They suffer for their disobedience, and Lyana the weredragon will suffer most among them.

A child screamed from one cell; he hung from the wall, body blackened.

"Please, my queen," he begged. "Please."

She nodded to him as she walked by. "I will give you mercy, child. I will let you die once your body can bear no more."

The child was a fellow Tiran. Even if his father was a traitor, his blood was pure, and he deserved eventual death. But Lyana... Solina snarled and dug her fingernails into her palms. Lyana was a weredragon, a filthy shapeshifter. She deserved no such mercy. She would live to a ripe, miserable old age.

Finally she reached the weredragon's cell, the smallest and darkest cell in this dungeon. Solina opened the heavy, blood-stained door and stepped inside. Her snarl turned into a smile.

A single torch flickered upon the wall, casting orange light against the beast. Lyana hung from the ceiling on chains, head lowered, her hair dangling. More chains wrapped around her torso and legs, keeping her in human form. She stood on her toes; her shackles would not let her heels touch the floor. Tatters of a silk garment covered her, barely concealing her bruised flesh.

"Lyana," Solina said softly.

The weredragon raised her head and stared. A bruise spread across her cheek, and her lip was swollen, and yet she glared with blazing hatred.

Solina's smile widened. "You still have your spirit," she said and drew a razor from her belt. "That's good... that's good. I will enjoy breaking it."

Solina inhaled deeply, savoring Lyana's scent of fear. The memories swirled in the darkness like ghosts.
Can't you fly, Solina? Can't you fly?
The little girl with red curls laughed and danced around her.
Look, I can become a dragon! Can't you fly too?

Solina clenched her jaw and raised her razor. The torchlight blazed against it, and a flicker of fear filled Lyana's eyes.

Good,
Solina thought.
Good.

"Your hair," she said. "You have straightened your curls. You have dyed them platinum. You try to appear as a Tiran, but we smelled your dirty blood. You mock our pure, noble race with your treachery." She took a step forward, razor raised. "I will strip you of this mockery."

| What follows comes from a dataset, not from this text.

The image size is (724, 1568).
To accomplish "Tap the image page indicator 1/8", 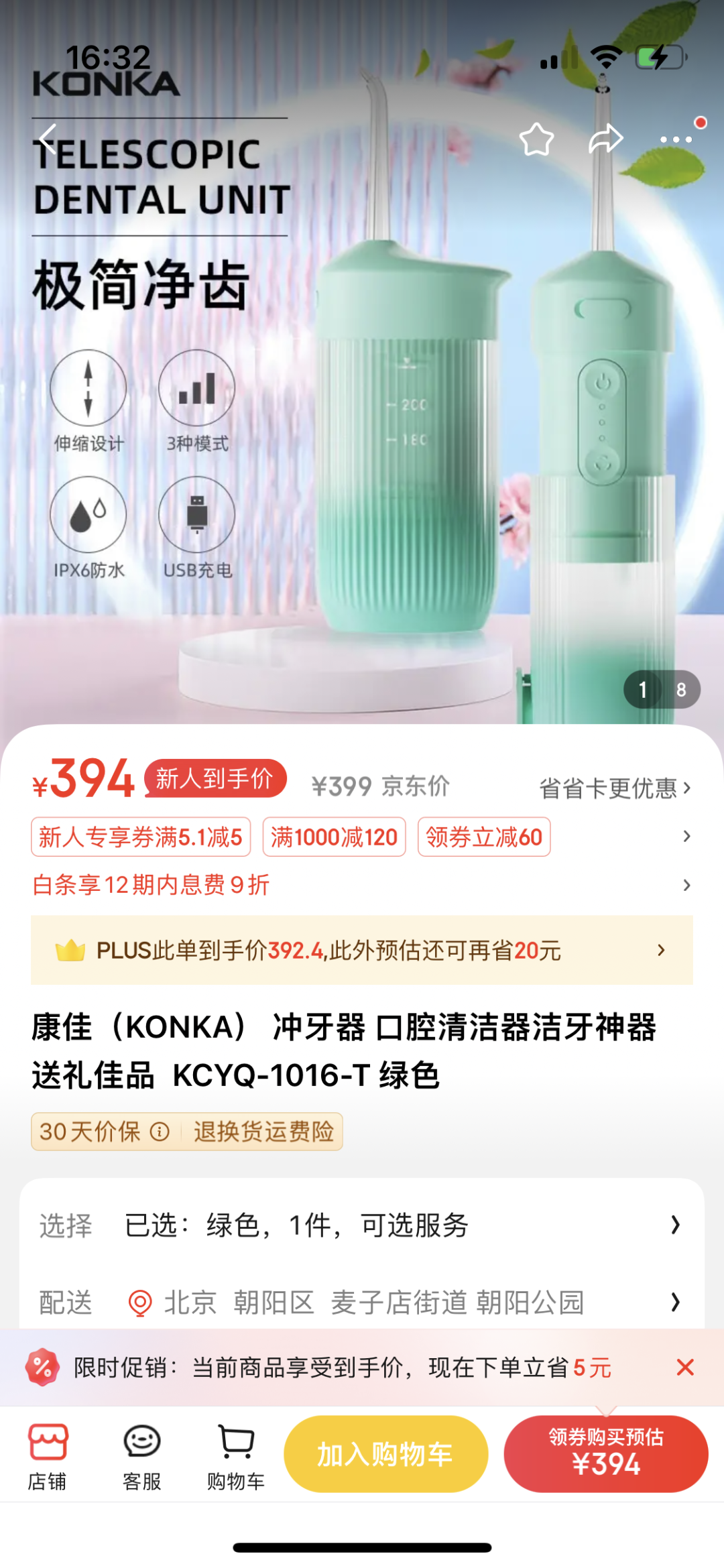I will tap(662, 689).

She grabbed Lyana's hair, pulled it, and began shearing. She gritted her teeth as she worked, tearing nearly as much hair as she cut. She moved the razor roughly against Lyana's head, scraping her scalp; blood beaded upon it. Lyana glared and snarled, but said nothing. Rage simmered in her eyes, amusing Solina; she smirked when she examined her work. Lyana stood bald before her, head bloodied.

"Much better," she said, nodding. "The world will see you for what you are: a filthy creature. I've stripped you of the hair that mocks us. I will now remove that glare from your eyes."

Solina reached into the pouch on her belt. She withdrew a glass vial. The liquid inside swirled, milky white tinged with green tendrils. She broke the wax seal with her thumb, and a scent like vinegar and apples filled her nostrils, sour but not unpleasant. Lyana, however, winced and bit down hard, and her fists clenched.

"Do you know what this is, Lyana?" Solina asked, holding the vial out. When it neared the chained Lyana, the weredragon hissed and turned her head aside. "It is a rare herb, one that grows in Osanna across the sea. Laceleaf, they call it there; they use it in their cooking. The weredragons have a different name for it, don't they?
Ilbane
you call it, I am told. A poison to your wretched kind. They say just the touch of its leaf can burn you; here I carry its pure latex."

Lyana snarled and looked aside, eyes reddening. "Ilbane has not grown in the world for hundreds of years."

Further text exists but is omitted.